In October 1956, Koback joined the Venados de Mazatlán of the Mexican Pacific League. On March 1, 1957, Koback played a charity game as a member of the Hartford, Connecticut Young Democrats against the Hartford Young Republicans. Koback began the 1957 season with the Hollywood Stars. Koback batted .167 with five hits, one of which was a double, in 11 games played. In the field, he had a perfect 1.000 fielding percentage in 52 total chances. In May, Koback was farmed out to the Mobile Bears of the Double-A Southern Association. He later joined the New Orleans Pelicans, also of the Southern Association. Koback batted .230 with 28 hits, six of which were doubles, in 41 games played. Before the start of the 1958 season, Koback joined the minor league Salt Lake City Bees of the Pacific Coast League. However, before the start of the regular season, Koback broke his finger. By May, Koback was played for the minor league Lincoln Chiefs of the Class-A Western League. Monty Basgall, a former MLB player, was Koback's manager that season. On the season, he batted .240 with 54 hits, four doubles, four triples and three home runs in 68 games played.

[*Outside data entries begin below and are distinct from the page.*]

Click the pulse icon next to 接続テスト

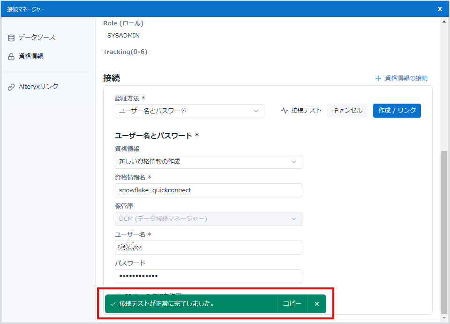pyautogui.click(x=285, y=111)
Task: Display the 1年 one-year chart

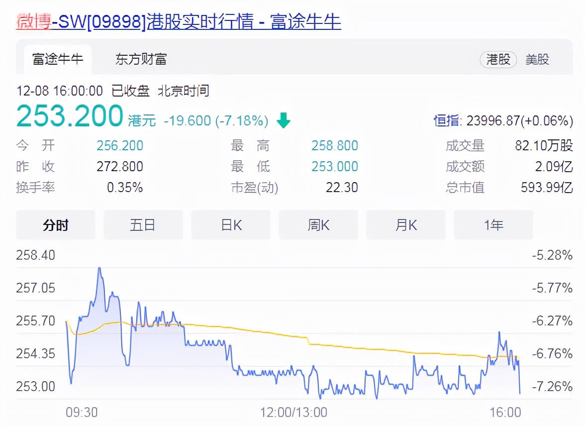Action: point(493,225)
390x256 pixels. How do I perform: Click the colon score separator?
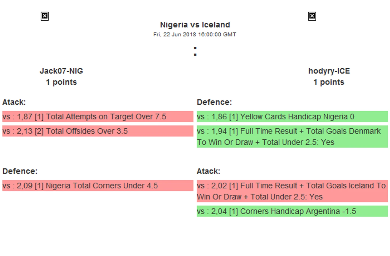tap(195, 51)
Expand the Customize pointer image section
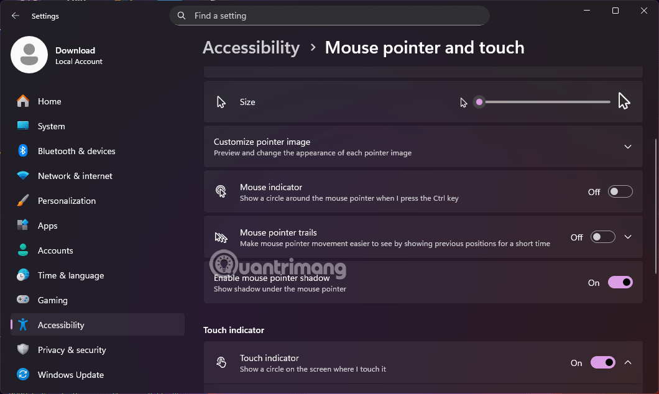The width and height of the screenshot is (659, 394). click(627, 147)
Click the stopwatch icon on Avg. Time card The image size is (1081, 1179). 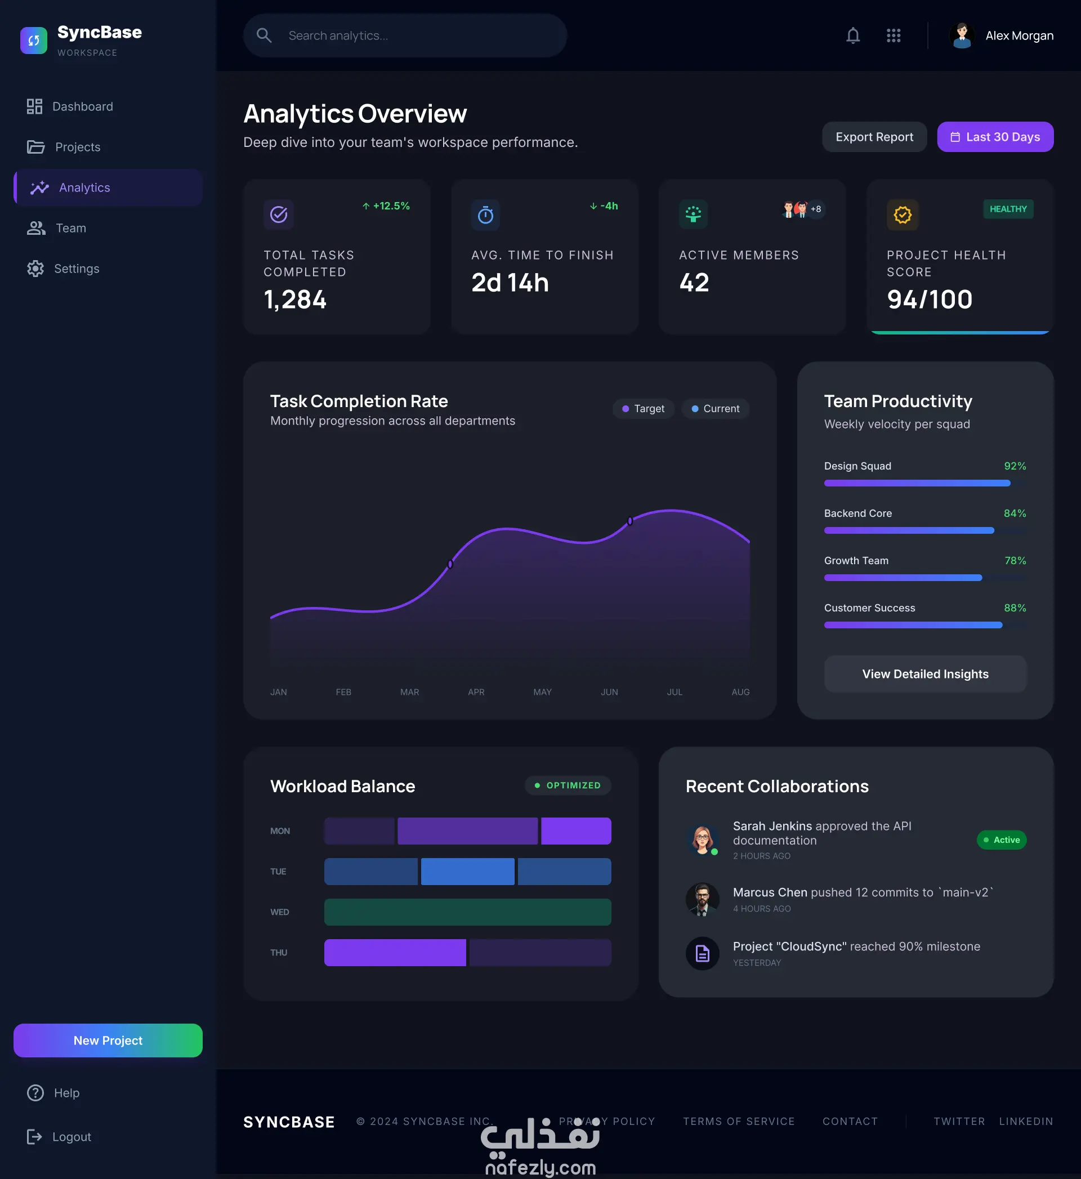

After the 1958 season, Koback enlisted in the Nebraska National Guard and took up primary residence in that state. He spent the entire 1959 season with the minor league Pirates who represented Columbus, Georgia, and Gastonia, North Carolina. The Pirates, who were members of the Class-A South Atlantic League, were managed by former MLB pitcher Ray Hathaway. On the season, Koback batted .226 with 18 runs scored, 30 hits, six doubles, two triples, three home runs and 30 RBIs in 50 games played. Defensively, he made four errors, had 21 assists and 188 putouts. In April, Koback was traded by the Salt Lake City Bees, who still owned his contract, to the minor league Charleston Senators in exchange for outfielder Chick King. The Senators, who were members of the Triple-A American Association, were managed by Del Wilber, a former MLB player. Koback played five games with the Senators that season. In those games, he went hitless in four at-bats. That season would later prove to be his final in professional baseball.

==Later life==
After his baseball career was over, Koback took up golf. In 1965, he began to work as a golf instructor at Goodwin Park in Hartford, Connecticut. Koback participated in the Keney Park Invitation in May 1966. He served as the assistant to Harry Nettelblatt at the Golf Club of Avon. Koback won a pro–am tournament at Cliffside Country Club in Hartford, Connecticut in June 1969. In 1970, Koback was named the assistant to Bud Cordone at the Pequot Golf Club. Koback was inducted in the Hartford Public High School Athletic Hall of Fame in 2004 for his contributions to the school's baseball team in the early 1950s. By 2006, Koback was living in Weatogue, Connecticut.

Koback died January 23, 2015, aged 79.